Larry had had a couple of successful surgeries at Johns Hopkins Hospital, so I began the search for a more specialized specialist there. When we found a likely doc who was a full professor in oncology AND the college roommate of the husband of one of my friends and colleagues, we had our guy. He was smart, well-informed, and he had a sense of humor. He ordered an IgVH mutational status test immediately. Larry was unmutated. Larry’s white cell count had continued to rise. His lymph nodes had continued to enlarge. The Hopkins specialist now proposed 3-month follow-up visits.
I began to grasp that Larry’s CLL might not be as indolent as we had hoped, and that he might need treatment sooner rather than later. This specialist clearly kept up with the literature, but Hopkins really had nothing going on with clinical trials for CLL patients.

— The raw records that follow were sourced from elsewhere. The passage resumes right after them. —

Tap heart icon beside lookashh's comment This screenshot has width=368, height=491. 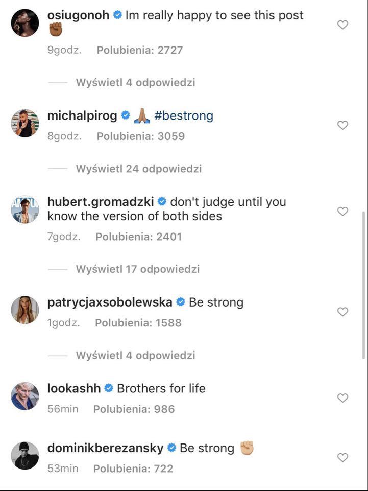[343, 398]
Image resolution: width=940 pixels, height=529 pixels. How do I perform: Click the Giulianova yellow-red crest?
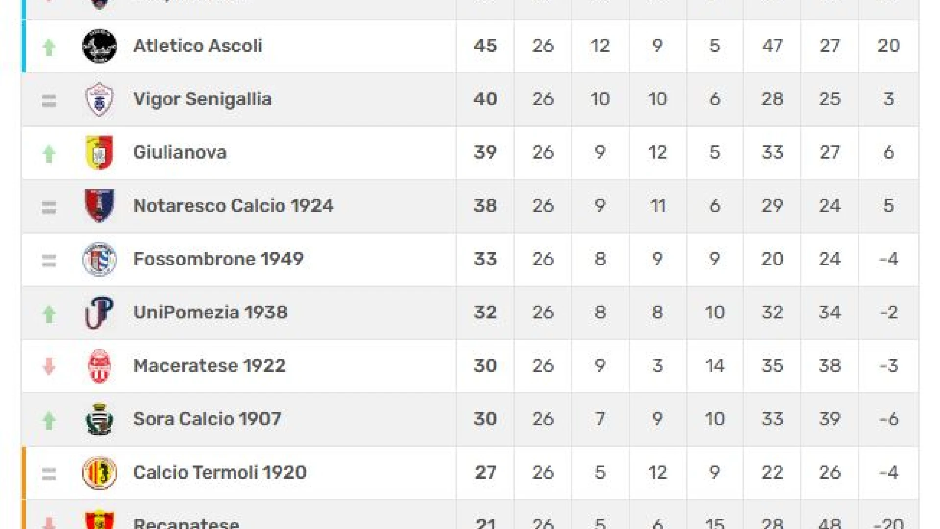pos(99,153)
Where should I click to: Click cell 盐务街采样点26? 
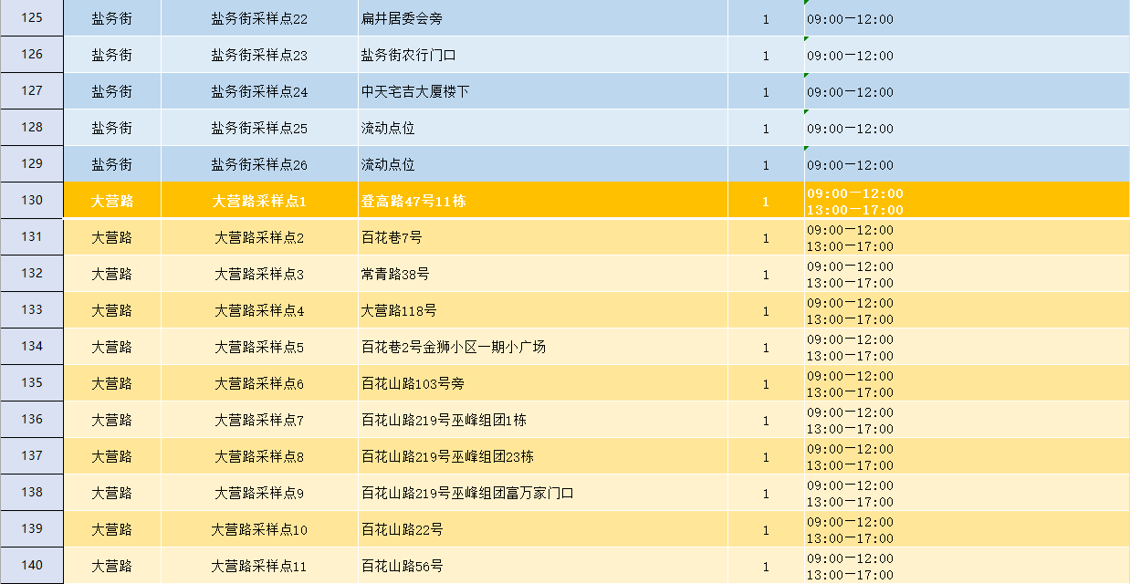pos(259,165)
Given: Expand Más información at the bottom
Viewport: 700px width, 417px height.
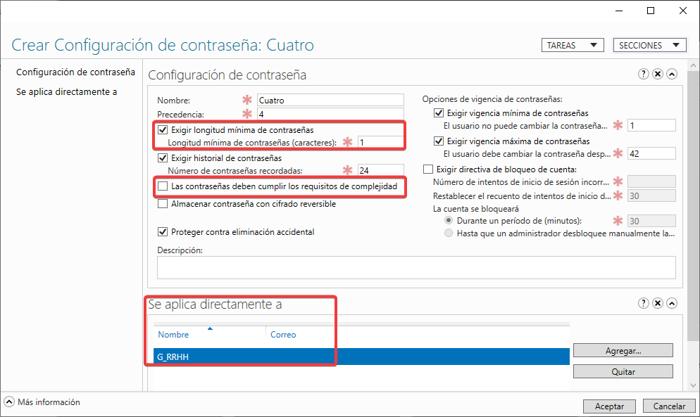Looking at the screenshot, I should pyautogui.click(x=9, y=402).

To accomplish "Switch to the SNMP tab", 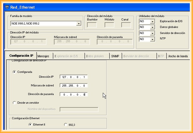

By this time I had discovered several helpful websites and had amped up my reading to include journal articles automatically delivered to my email box through National Center for Biotechnology Information (NCBI) searches. My personal favorite websites at the time (this was pre-CLL Society) were the Leukemia and Lymphoma Society, which offered some webinars with CLL experts; Patient Power, which offered Andrew Schorr’s insightful interviews with CLL experts around the world; and CLL Topics, which offered Chaya Venkat’s clear and thoughtful interpretation of the published literature. Also, my college roommate had shown me how to tie into some continuing medical education sites for health professionals. Yes, I seemed well on the way to saving my husband’s life by studying his disease. Or maybe not.
My husband’s lab results continued to get worse. His lymph nodes and spleen continued to enlarge. In 2013 he had another CT scan (I DID try to talk him out of that one!) that, in addition to documenting the continuing ravages of CLL, revealed that he had a thoracic aortic aneurysm. What!?! Time out to read about that, talk to cardiologists at Hopkins and Cleveland Clinic, etc.

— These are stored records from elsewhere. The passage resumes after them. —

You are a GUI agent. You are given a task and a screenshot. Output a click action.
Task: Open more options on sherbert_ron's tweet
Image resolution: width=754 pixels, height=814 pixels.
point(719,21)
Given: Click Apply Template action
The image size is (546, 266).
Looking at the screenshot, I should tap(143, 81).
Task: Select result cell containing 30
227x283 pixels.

In the fall Larry’s hematologist/oncologist left Hopkins. He referred us to another Hopkins doc, but we did not hit it off. In January 2014, I was doctor shopping again. By this time Larry had also had several mysterious infections. So, I was looking for a doc who would be knowledgeable about more cutting edge treatment than the standard of care. What I was really looking for was a doc who was the principal investigator for a nice Phase II clinical trial of a BtK inhibitor for treatment-naïve patients.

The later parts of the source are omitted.